-------- RECORDS FOR THE TASK --------

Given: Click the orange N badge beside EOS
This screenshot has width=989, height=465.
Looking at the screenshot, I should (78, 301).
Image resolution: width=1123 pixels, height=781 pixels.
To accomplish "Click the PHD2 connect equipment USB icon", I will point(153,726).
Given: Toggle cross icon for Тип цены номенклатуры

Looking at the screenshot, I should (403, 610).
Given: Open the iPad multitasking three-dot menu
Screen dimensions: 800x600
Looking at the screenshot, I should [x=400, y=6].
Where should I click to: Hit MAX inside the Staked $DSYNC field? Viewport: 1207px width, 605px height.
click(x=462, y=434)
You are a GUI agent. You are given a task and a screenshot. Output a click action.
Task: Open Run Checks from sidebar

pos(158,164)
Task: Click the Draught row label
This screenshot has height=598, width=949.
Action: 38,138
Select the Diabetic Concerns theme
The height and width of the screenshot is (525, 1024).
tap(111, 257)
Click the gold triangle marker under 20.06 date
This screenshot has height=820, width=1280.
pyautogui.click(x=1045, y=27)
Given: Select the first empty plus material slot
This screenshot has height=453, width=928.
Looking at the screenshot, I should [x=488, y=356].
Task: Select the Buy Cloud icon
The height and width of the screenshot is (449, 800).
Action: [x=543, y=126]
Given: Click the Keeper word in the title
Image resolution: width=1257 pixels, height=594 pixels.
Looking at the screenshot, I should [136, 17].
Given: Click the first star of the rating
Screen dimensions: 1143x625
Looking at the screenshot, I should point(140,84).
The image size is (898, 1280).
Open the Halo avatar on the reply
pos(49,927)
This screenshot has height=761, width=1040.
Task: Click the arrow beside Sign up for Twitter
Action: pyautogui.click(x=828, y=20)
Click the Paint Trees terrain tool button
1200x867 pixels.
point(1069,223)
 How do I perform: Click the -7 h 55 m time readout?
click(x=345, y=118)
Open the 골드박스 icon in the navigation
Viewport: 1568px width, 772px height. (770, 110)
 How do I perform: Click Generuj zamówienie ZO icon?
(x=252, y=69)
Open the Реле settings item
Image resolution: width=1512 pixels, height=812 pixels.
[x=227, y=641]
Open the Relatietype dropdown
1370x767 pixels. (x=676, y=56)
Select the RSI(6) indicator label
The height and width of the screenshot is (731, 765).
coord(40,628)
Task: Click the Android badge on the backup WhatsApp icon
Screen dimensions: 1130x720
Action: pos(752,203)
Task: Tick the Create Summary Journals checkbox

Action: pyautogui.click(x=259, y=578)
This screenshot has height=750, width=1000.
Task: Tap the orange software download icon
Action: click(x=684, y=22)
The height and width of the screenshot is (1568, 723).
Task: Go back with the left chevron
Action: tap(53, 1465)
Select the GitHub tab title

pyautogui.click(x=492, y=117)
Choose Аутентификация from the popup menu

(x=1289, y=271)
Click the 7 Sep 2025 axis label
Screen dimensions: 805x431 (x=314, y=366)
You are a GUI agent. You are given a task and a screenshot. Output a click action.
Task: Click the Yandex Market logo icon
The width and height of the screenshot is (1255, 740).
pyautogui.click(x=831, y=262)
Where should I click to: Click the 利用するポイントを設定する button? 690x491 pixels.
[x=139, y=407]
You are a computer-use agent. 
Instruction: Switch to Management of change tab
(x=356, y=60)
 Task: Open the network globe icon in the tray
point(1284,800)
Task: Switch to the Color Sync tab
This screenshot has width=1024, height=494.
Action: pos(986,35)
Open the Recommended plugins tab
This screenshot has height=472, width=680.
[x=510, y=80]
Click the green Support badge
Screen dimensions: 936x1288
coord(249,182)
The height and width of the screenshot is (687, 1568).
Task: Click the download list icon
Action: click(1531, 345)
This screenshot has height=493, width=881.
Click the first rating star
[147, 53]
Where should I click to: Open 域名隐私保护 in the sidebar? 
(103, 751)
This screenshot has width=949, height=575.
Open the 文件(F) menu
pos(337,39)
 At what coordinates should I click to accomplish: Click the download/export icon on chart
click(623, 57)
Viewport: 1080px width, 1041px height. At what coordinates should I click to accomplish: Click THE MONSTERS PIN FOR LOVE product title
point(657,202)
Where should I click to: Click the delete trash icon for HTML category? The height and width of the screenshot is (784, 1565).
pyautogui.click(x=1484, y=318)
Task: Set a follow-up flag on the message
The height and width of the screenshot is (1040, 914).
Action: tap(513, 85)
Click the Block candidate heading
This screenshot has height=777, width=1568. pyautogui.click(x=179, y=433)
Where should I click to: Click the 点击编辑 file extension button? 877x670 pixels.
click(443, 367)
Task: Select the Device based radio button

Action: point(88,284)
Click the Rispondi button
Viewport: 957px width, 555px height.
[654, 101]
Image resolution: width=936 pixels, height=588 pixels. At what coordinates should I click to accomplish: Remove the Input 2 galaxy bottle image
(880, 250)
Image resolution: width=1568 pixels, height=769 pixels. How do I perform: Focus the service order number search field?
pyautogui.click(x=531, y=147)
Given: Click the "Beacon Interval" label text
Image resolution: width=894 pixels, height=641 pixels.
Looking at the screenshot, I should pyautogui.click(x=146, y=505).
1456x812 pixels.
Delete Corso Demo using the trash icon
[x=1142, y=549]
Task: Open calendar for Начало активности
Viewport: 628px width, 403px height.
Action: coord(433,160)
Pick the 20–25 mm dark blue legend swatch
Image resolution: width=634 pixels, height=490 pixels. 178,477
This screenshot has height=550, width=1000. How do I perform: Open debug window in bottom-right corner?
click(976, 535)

--------

# YOUR ASSIGNMENT
For this exercise, please output exactly the lines above starting at the line with "Where should I click to: Hit" and ending at the line with "Task: Click the Draught row label", ends included.

# COMPLETED EXERCISE
Where should I click to: Hit MAX inside the Staked $DSYNC field? Viewport: 1207px width, 605px height.
click(x=462, y=434)
You are a GUI agent. You are given a task and a screenshot. Output a click action.
Task: Open Run Checks from sidebar

pos(158,164)
Task: Click the Draught row label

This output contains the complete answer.